P&C insurance underwriting backlogs are the subject: the post shows that highly paid underwriters spend up to 40% of their time on administrative work: document checks, data entry, and chasing missing information. Legacy RPA failed here because brittle bots can’t read unstructured loss-history reports or adapt to the many variations in ACORD forms and endorsements. Kognitos instead uses agentic AI driven in plain English: it ingests entire submission packages, reads every document, cross-references data for consistency against underwriting guidelines, then structures it for core systems and flags exceptions for human review. The article also argues for a single, unified platform over fragmented insuretech point solutions that add technical debt and shadow-AI risk. Eliminating the admin backlog frees underwriters for real risk analysis, speeds quote-to-bind times, strengthens broker relationships, and reduces burnout.

Commercial P&C underwriters are highly trained knowledge workers, with median salaries often exceeding $80,000 and top earners making well over $120,000 annually. They are paid to be analytical, strategic thinkers who can accurately assess complex risks. Yet, a significant portion of their expensive time is spent on work that requires none of that expertise. A McKinsey study found that underwriters spend up to 40 percent of their time on purely administrative tasks.

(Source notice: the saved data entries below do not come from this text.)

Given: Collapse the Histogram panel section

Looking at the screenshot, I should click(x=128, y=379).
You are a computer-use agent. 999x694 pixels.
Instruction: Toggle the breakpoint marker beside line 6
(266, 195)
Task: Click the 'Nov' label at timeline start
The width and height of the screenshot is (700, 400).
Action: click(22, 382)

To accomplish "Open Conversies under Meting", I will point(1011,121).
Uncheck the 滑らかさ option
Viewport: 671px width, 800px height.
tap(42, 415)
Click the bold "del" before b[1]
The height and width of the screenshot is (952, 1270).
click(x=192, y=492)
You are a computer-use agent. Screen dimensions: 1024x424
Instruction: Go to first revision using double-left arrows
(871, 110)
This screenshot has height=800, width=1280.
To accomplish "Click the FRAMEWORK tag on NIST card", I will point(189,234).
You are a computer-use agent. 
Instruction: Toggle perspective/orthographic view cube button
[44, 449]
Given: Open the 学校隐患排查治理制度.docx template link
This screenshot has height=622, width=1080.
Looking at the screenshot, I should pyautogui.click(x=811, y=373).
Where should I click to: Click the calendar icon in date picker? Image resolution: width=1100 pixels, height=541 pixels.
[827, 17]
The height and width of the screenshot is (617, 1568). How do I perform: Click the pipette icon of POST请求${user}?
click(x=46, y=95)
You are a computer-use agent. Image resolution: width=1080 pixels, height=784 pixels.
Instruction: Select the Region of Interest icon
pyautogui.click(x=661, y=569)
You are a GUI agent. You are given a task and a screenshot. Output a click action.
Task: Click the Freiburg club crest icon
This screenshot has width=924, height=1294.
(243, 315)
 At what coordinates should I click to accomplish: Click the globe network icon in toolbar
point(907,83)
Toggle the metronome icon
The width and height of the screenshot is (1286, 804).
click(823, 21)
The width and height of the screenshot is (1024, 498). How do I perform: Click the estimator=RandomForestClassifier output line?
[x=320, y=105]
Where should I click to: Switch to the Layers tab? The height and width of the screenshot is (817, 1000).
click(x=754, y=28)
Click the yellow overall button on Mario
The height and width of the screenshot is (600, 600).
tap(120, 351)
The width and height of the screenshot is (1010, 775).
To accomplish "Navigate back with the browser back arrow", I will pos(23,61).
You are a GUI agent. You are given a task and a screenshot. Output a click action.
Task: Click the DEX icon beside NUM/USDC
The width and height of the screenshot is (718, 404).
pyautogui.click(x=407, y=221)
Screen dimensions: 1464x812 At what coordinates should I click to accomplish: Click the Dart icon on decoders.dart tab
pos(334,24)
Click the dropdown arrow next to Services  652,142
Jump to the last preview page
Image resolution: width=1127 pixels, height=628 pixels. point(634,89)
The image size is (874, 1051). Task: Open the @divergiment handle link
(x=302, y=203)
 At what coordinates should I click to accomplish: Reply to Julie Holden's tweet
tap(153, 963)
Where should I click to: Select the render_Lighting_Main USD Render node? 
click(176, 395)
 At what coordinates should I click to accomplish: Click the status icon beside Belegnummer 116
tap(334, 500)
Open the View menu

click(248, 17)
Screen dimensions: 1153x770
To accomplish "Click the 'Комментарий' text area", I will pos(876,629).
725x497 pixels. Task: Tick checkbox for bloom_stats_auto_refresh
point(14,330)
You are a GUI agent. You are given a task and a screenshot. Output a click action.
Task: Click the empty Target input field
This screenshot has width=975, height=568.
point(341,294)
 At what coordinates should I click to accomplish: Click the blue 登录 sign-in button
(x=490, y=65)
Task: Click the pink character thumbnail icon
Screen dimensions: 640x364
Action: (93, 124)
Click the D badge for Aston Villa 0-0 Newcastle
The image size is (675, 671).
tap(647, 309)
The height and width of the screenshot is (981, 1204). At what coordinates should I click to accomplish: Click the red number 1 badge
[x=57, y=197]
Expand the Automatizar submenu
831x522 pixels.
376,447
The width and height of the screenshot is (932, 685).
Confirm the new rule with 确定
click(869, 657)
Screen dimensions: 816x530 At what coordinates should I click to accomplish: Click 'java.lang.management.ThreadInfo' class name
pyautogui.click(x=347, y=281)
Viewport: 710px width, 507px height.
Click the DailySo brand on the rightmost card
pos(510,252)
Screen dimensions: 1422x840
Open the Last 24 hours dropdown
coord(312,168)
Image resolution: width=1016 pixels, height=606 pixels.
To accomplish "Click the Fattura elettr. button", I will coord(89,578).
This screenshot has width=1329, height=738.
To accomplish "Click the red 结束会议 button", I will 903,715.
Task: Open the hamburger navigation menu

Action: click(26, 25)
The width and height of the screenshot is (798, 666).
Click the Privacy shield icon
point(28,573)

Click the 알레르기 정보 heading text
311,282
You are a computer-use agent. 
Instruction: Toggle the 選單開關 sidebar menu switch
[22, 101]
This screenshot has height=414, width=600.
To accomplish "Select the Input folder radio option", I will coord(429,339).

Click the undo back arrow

This is the central problem creating the submission backlogs that plague the industry. Critical, revenue-generating work gets stuck behind a wall of manual document checks, data entry, and endless email chains chasing missing information. Carriers are paying expert salaries for administrative work, and it’s a losing proposition.

Why Old Automation Was Never the Answer

The initial wave of automation, RPA (Robotic Process Automation), was tried in the insurance space and largely failed to solve this problem. RPA relies on brittle bots designed to mimic human clicks in a stable environment. But insurance submissions are the opposite of stable.

An RPA bot can’t adapt when a broker sends a supplemental questionnaire in a new PDF format. It can’t read and comprehend the unstructured text in a multi-page loss history report. It breaks when confronted with the dozens of variations in ACORD forms, endorsements, and invoices that make up a single submission. This inability to handle variability and unstructured data meant RPA could only ever automate the most trivial, repetitive tasks, leaving the core underwriting workload untouched.

The Language of Insurance is English. Your Automation Should Speak It Too.

The business of insurance is conducted in human language, contained within contracts, reports, and emails. A truly transformative automation solution must be fluent in that language. Kognitos is built on this principle, using agentic AI to automate processes in plain English.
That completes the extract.